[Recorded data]
══════
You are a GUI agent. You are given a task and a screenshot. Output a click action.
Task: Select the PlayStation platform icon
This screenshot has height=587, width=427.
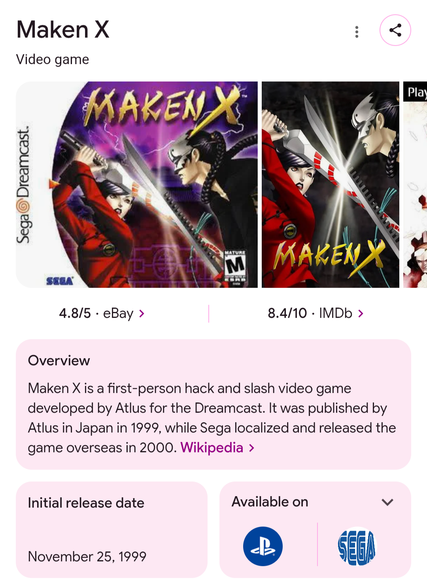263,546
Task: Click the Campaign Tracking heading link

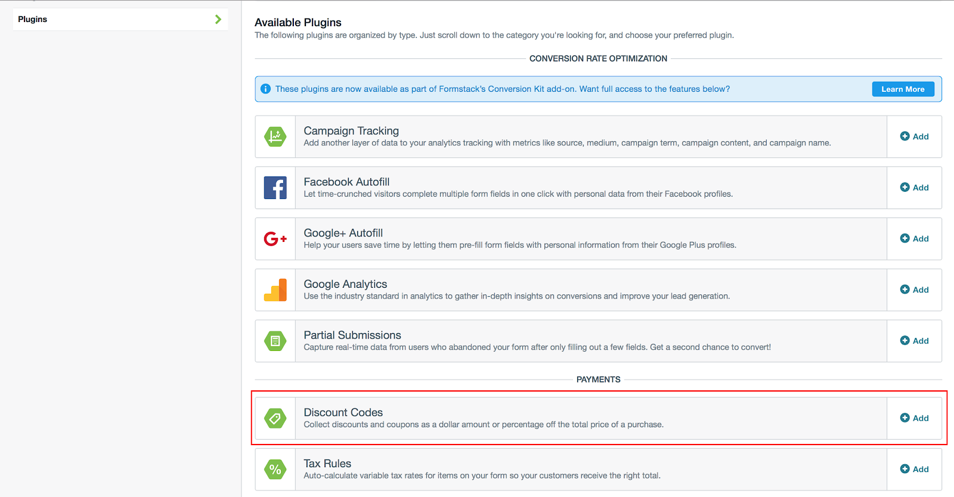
══════
EXERCISE.
Exact reproduction of the entries above is required, with pictures excluded.

SOLUTION TO THIS TASK.
You are a GUI agent. You are given a task and a screenshot. Output a click action.
Task: Select the PlayStation platform icon
This screenshot has height=587, width=427.
263,546
Task: Click the Campaign Tracking heading link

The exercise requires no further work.